To add to the original writeup:

This 1997 work of non-fiction by UCLA professor Jared Diamond won the Pulitzer Prize and was a bestseller on a number of lists, including the New York Times Bookreview's. In Guns, Germs, and Steel, Diamond is looking at history from the perspective of paleobiology or biohistory, or whatever you'd like to call it, which is a pretty recent approach to more traditional forms of history that almost sidesteps a lot of the political quagmires involved with the history of western dominance.

I won't repeat the summaries of the other writeups, but I'll add that I was pretty amazed to find out that before domestication corn actually looked like those tiny ears of cocktail corn, and it's the corn we're used to seeing that's a mutation and not the other way around.

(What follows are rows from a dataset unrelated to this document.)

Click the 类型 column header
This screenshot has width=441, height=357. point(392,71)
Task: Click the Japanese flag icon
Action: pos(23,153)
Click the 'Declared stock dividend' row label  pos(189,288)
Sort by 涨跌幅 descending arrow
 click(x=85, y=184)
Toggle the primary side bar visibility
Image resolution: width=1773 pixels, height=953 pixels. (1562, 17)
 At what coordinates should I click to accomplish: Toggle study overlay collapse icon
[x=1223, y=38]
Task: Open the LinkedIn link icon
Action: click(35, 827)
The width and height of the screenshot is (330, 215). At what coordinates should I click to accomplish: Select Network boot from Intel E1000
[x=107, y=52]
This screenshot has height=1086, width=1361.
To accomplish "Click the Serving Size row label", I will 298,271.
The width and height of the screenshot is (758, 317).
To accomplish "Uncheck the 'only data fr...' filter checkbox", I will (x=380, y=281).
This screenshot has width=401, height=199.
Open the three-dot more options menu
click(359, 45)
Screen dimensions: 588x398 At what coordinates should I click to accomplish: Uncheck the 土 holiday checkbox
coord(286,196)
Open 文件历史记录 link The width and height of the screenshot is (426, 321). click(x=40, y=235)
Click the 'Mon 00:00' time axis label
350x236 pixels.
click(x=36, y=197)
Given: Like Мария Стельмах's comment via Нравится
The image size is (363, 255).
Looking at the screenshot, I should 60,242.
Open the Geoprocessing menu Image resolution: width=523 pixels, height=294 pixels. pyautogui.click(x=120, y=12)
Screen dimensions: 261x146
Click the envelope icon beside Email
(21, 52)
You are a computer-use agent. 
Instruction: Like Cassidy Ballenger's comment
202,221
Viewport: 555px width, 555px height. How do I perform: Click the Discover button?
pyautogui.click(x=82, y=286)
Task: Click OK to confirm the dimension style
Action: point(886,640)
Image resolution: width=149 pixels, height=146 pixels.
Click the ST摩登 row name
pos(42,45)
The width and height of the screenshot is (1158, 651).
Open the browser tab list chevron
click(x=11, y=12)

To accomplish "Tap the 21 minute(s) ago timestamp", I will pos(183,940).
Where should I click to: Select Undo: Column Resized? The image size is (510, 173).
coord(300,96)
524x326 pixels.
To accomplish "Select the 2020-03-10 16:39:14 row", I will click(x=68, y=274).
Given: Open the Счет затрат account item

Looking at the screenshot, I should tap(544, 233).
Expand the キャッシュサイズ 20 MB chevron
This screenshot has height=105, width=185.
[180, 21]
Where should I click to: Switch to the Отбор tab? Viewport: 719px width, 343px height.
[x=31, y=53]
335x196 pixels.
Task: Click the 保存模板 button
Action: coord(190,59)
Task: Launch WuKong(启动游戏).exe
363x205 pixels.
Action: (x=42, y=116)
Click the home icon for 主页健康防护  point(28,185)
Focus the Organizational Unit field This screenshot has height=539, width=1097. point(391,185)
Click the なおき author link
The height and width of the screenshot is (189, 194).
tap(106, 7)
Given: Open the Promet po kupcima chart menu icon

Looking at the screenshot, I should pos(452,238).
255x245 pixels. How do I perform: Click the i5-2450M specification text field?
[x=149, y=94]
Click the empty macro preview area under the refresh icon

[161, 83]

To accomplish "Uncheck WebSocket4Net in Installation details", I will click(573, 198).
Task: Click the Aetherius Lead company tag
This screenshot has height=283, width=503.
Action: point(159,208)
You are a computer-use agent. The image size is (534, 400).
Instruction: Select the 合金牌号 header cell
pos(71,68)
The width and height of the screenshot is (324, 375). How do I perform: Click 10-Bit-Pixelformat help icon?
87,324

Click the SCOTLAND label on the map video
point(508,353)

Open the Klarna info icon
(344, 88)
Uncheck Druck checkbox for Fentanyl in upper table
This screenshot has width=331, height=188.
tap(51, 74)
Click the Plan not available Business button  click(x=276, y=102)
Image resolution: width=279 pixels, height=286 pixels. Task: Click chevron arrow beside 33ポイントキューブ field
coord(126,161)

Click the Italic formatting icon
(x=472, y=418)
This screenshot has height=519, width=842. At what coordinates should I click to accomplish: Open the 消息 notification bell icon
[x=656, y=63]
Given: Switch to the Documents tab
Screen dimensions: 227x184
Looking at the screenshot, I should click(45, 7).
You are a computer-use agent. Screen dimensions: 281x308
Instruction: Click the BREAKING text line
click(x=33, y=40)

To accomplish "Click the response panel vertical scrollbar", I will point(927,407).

The scope of this book is wide, and Diamond has interesting comments on all manner of things, including, for example, necessity not being the mother of invention:

"A good example is the history of Thomas Edison's phonograph, the most original invention of the greatest inventor of modern times. When Edison built his first phonograph in 1877, he published an article proposing ten uses to which his invention might be put. They included the last words of dying people, recording books for blind people to hear, announcing clock time, and teaching spelling. Reproduction of music was not high on Edison's list of priorities. A few years later Edison told his assistant that his invention had no commercial value. Within another few years he changed his mind and did enter business to sell phonographs -- but for use as dictating machines. When other entrepreneurs created jukeboxes by arranging for a phonograph to play popular music at the drop of a coin, Edison objected to this debasement, which apparently detracted from serious office use of his invention. Only after about 20 years did Edison reluctantly concede that the main use of his phonograph was to record and play music."